▶ **REQUIRED WORK**
What lines of the material below hold the string "icon"? Copy them out.

▶ **GIVEN RECORDS**
= = =

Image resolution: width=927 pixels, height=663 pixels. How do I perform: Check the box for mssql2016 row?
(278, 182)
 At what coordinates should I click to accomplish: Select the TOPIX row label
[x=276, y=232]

= = =

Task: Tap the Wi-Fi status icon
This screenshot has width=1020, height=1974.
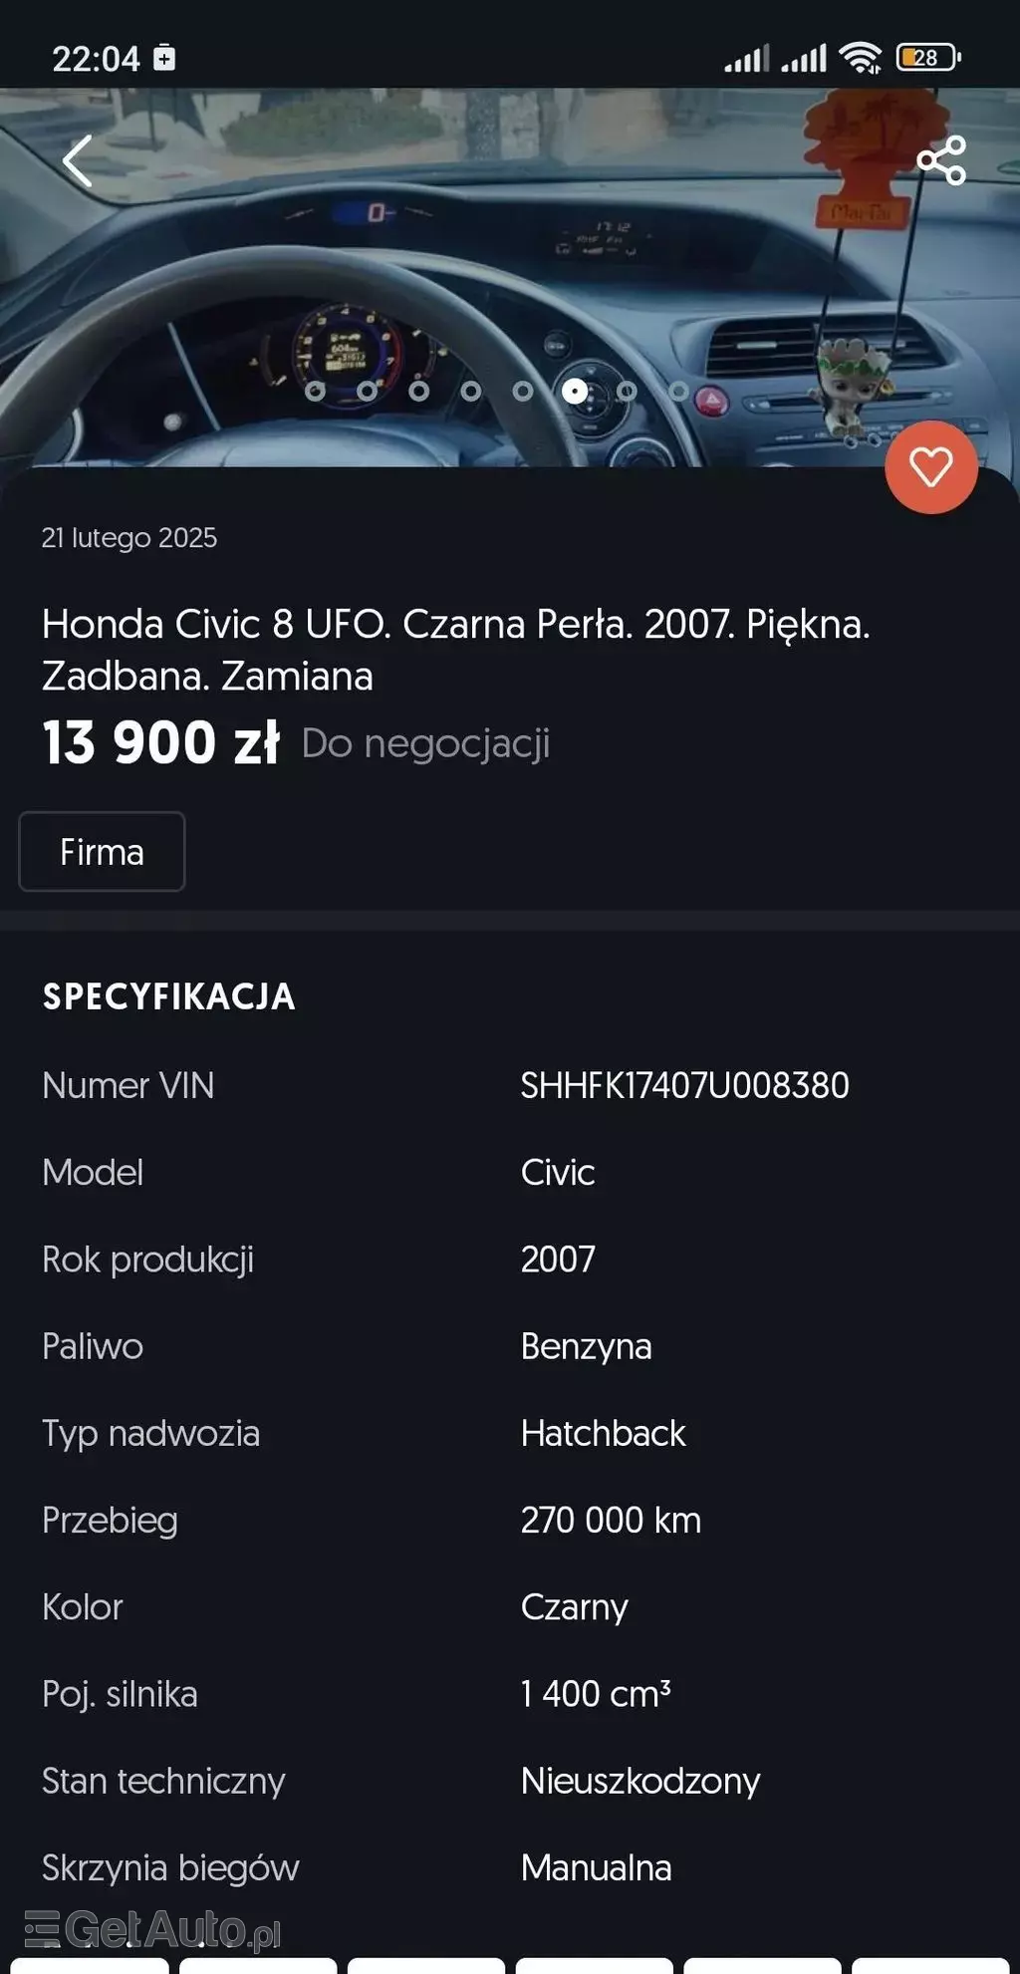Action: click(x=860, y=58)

= = =

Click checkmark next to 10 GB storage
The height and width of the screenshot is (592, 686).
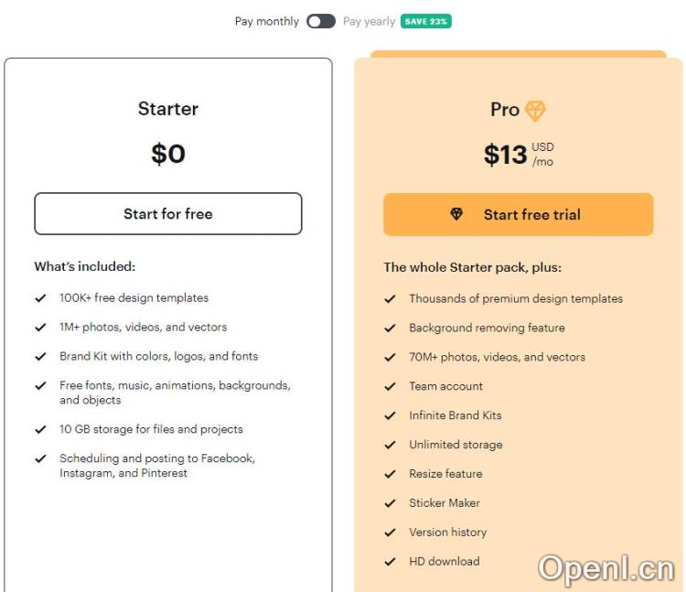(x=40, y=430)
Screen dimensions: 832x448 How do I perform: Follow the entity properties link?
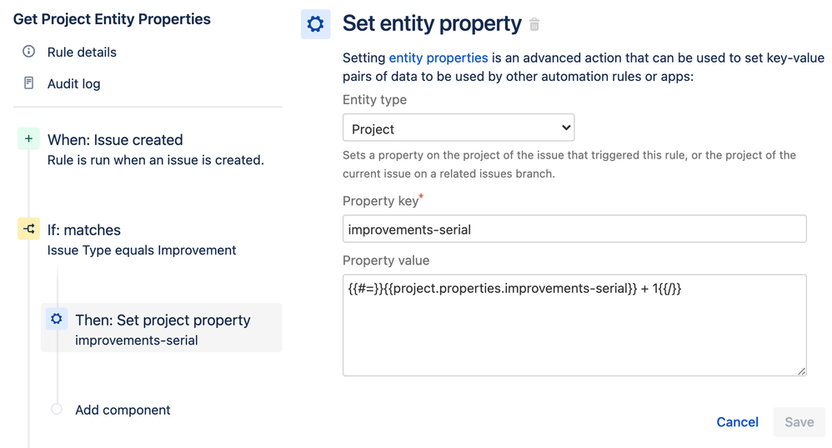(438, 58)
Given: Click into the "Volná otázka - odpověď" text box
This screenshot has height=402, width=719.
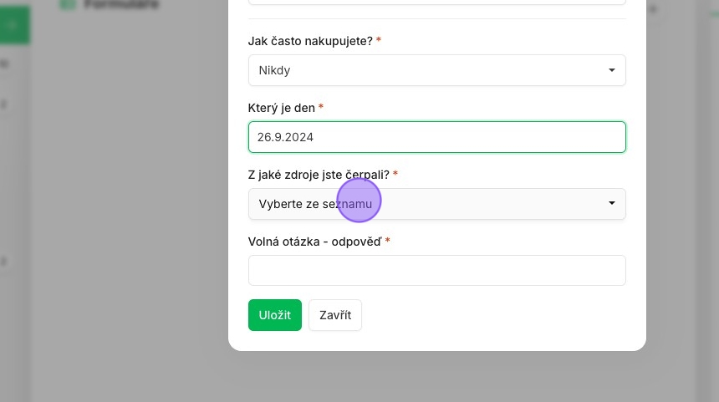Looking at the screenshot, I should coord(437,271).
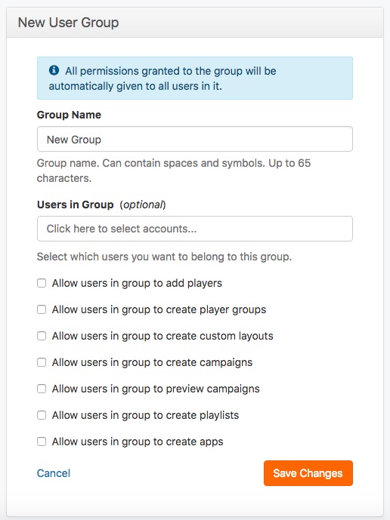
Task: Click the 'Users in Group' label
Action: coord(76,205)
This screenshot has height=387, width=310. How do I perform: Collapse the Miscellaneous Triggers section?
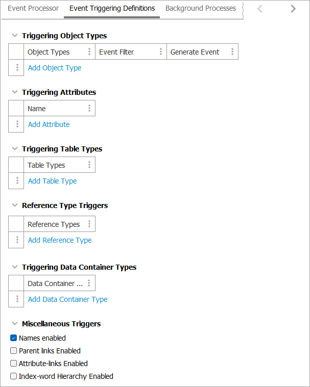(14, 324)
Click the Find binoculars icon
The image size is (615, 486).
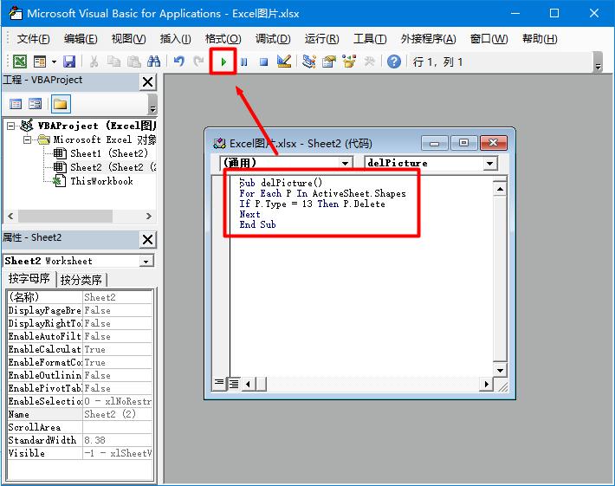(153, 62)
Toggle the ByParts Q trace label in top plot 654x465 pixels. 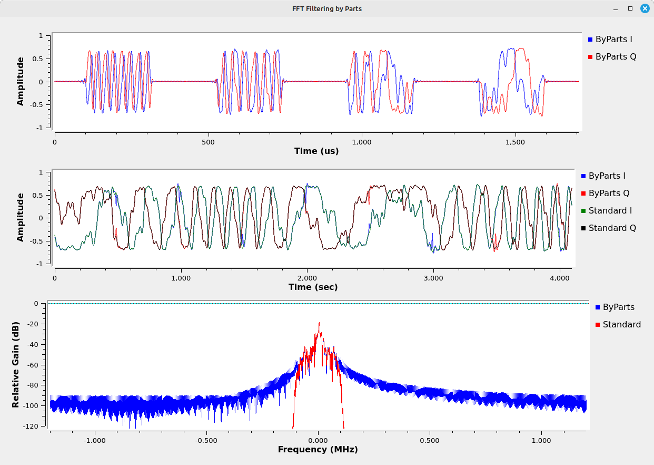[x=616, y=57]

= = =

▶ **RESPONSE BELOW**
Task: Tap the Wi-Fi status icon
Click the Find binoculars icon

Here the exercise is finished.